Take the entries below and reproduce them word for word.

[Pixel coordinate grounding data]
+ + + + +

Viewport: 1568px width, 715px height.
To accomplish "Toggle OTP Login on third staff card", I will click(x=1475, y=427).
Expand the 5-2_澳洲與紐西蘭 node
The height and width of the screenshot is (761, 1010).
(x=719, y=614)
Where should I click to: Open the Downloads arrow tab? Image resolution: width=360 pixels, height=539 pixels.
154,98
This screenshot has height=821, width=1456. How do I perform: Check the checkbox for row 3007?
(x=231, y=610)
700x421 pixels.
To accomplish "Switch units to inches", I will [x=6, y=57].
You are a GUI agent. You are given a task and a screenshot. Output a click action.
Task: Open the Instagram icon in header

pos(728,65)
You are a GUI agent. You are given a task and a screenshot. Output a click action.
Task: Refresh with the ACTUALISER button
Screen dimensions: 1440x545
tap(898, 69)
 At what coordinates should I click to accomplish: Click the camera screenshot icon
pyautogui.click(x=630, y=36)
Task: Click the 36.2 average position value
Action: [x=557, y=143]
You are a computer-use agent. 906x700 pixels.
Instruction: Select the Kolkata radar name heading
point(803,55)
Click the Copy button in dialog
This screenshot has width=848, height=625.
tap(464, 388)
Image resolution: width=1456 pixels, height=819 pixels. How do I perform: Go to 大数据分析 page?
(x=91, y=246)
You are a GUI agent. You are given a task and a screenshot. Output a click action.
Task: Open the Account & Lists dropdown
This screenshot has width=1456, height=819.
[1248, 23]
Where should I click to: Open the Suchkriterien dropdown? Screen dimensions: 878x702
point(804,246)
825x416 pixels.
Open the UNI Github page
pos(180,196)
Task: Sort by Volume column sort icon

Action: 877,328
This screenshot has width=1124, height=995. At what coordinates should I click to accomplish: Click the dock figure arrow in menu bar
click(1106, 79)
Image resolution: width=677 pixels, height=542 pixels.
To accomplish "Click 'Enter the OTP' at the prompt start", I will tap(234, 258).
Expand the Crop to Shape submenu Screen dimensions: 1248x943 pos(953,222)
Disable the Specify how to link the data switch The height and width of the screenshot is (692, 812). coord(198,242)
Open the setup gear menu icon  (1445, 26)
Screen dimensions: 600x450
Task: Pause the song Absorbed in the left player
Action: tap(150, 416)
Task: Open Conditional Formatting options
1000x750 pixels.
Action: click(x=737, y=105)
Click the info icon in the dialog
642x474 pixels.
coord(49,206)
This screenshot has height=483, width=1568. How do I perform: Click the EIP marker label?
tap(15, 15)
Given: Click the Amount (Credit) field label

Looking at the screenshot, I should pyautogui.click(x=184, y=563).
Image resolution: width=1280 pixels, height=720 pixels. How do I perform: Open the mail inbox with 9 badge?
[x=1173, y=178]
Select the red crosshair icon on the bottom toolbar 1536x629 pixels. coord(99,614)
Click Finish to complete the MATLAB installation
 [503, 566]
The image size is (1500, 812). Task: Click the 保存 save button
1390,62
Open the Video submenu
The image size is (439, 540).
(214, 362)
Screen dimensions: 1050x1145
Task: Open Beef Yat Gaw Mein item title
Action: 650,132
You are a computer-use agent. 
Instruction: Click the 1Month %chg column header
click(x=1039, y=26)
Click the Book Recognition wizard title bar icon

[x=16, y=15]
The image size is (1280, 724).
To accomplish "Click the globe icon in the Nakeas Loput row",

+ + + + +

# ANSWER FOR THE TASK:
Viewport: 1568px width, 715px height.
To accomplish "Toggle OTP Login on third staff card", I will click(x=1475, y=427).
Expand the 5-2_澳洲與紐西蘭 node
The height and width of the screenshot is (761, 1010).
(x=719, y=614)
Where should I click to: Open the Downloads arrow tab? Image resolution: width=360 pixels, height=539 pixels.
154,98
This screenshot has height=821, width=1456. How do I perform: Check the checkbox for row 3007?
(x=231, y=610)
700x421 pixels.
To accomplish "Switch units to inches", I will [x=6, y=57].
You are a GUI agent. You are given a task and a screenshot. Output a click action.
Task: Open the Instagram icon in header

pos(728,65)
You are a GUI agent. You are given a task and a screenshot. Output a click action.
Task: Refresh with the ACTUALISER button
Screen dimensions: 1440x545
tap(898, 69)
 At what coordinates should I click to accomplish: Click the camera screenshot icon
pyautogui.click(x=630, y=36)
Task: Click the 36.2 average position value
Action: [x=557, y=143]
You are a computer-use agent. 906x700 pixels.
Instruction: Select the Kolkata radar name heading
point(803,55)
Click the Copy button in dialog
This screenshot has width=848, height=625.
tap(464, 388)
Image resolution: width=1456 pixels, height=819 pixels. How do I perform: Go to 大数据分析 page?
(x=91, y=246)
You are a GUI agent. You are given a task and a screenshot. Output a click action.
Task: Open the Account & Lists dropdown
This screenshot has width=1456, height=819.
[1248, 23]
Where should I click to: Open the Suchkriterien dropdown? Screen dimensions: 878x702
point(804,246)
825x416 pixels.
Open the UNI Github page
pos(180,196)
Task: Sort by Volume column sort icon

Action: 877,328
This screenshot has width=1124, height=995. At what coordinates should I click to accomplish: Click the dock figure arrow in menu bar
click(1106, 79)
Image resolution: width=677 pixels, height=542 pixels.
To accomplish "Click 'Enter the OTP' at the prompt start", I will tap(234, 258).
Expand the Crop to Shape submenu Screen dimensions: 1248x943 pos(953,222)
Disable the Specify how to link the data switch The height and width of the screenshot is (692, 812). coord(198,242)
Open the setup gear menu icon  (1445, 26)
Screen dimensions: 600x450
Task: Pause the song Absorbed in the left player
Action: tap(150, 416)
Task: Open Conditional Formatting options
1000x750 pixels.
Action: click(x=737, y=105)
Click the info icon in the dialog
642x474 pixels.
coord(49,206)
This screenshot has height=483, width=1568. How do I perform: Click the EIP marker label?
tap(15, 15)
Given: Click the Amount (Credit) field label

Looking at the screenshot, I should pyautogui.click(x=184, y=563).
Image resolution: width=1280 pixels, height=720 pixels. How do I perform: Open the mail inbox with 9 badge?
[x=1173, y=178]
Select the red crosshair icon on the bottom toolbar 1536x629 pixels. coord(99,614)
Click Finish to complete the MATLAB installation
 [503, 566]
The image size is (1500, 812). Task: Click the 保存 save button
1390,62
Open the Video submenu
The image size is (439, 540).
(214, 362)
Screen dimensions: 1050x1145
Task: Open Beef Yat Gaw Mein item title
Action: 650,132
You are a computer-use agent. 
Instruction: Click the 1Month %chg column header
click(x=1039, y=26)
Click the Book Recognition wizard title bar icon

[x=16, y=15]
The image size is (1280, 724).
To accomplish "Click the globe icon in the Nakeas Loput row",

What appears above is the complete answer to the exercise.